** Opening DATA TO EXAMINE block **

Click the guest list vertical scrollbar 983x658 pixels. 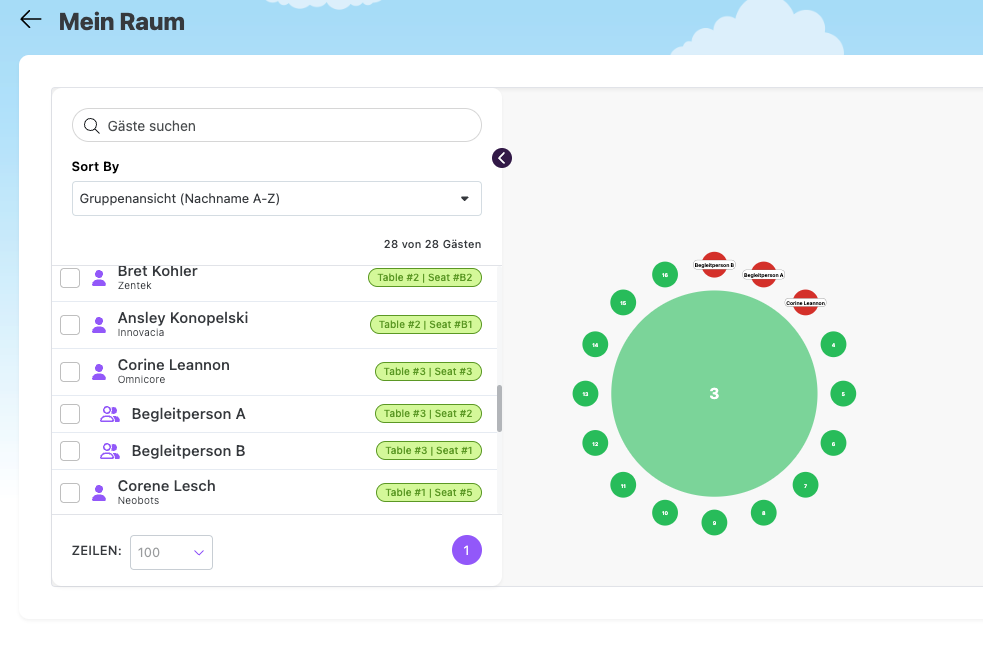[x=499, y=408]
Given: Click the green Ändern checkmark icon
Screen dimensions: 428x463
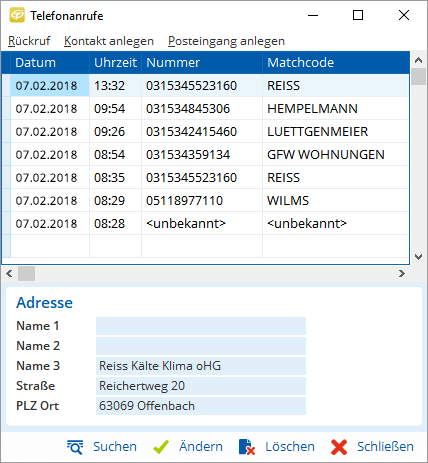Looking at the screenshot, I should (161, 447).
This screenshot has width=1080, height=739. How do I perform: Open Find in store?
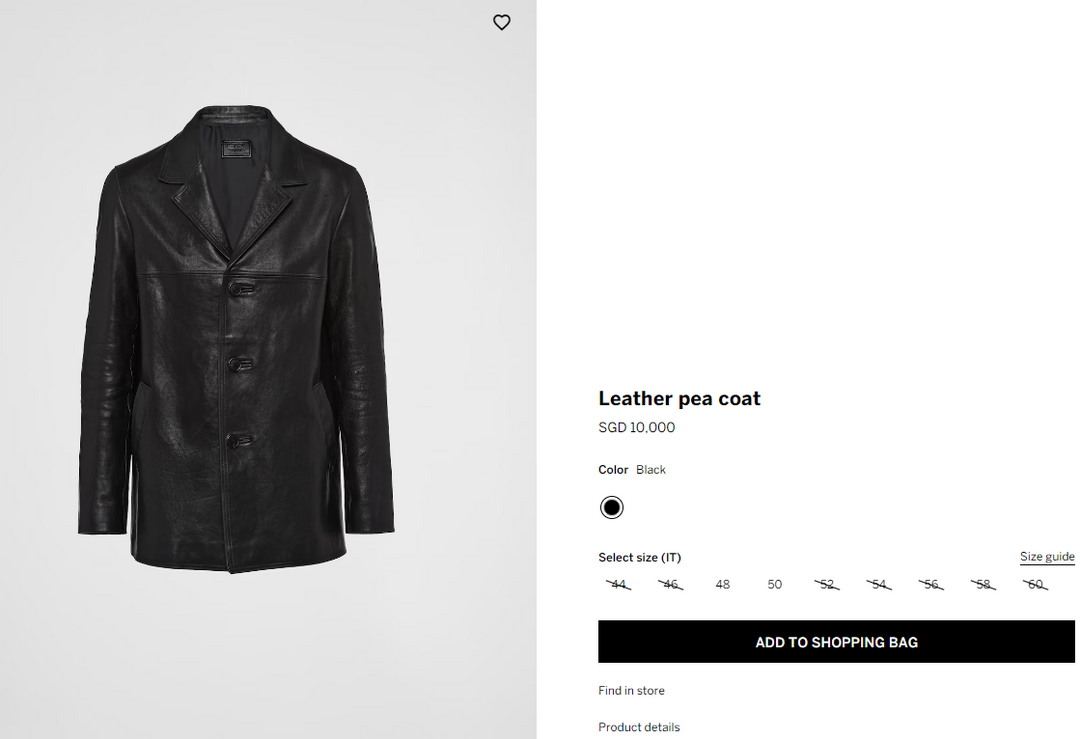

** Closing DATA TO EXAMINE block **

TASK: Every line from the one that contains "Screen dimensions: 428x463" through the end of the records above is to be reproduced exactly; no picture goes in the copy.

WRITTEN RESPONSE:
Screen dimensions: 428x463
Looking at the screenshot, I should (161, 447).
This screenshot has width=1080, height=739. How do I perform: Open Find in store?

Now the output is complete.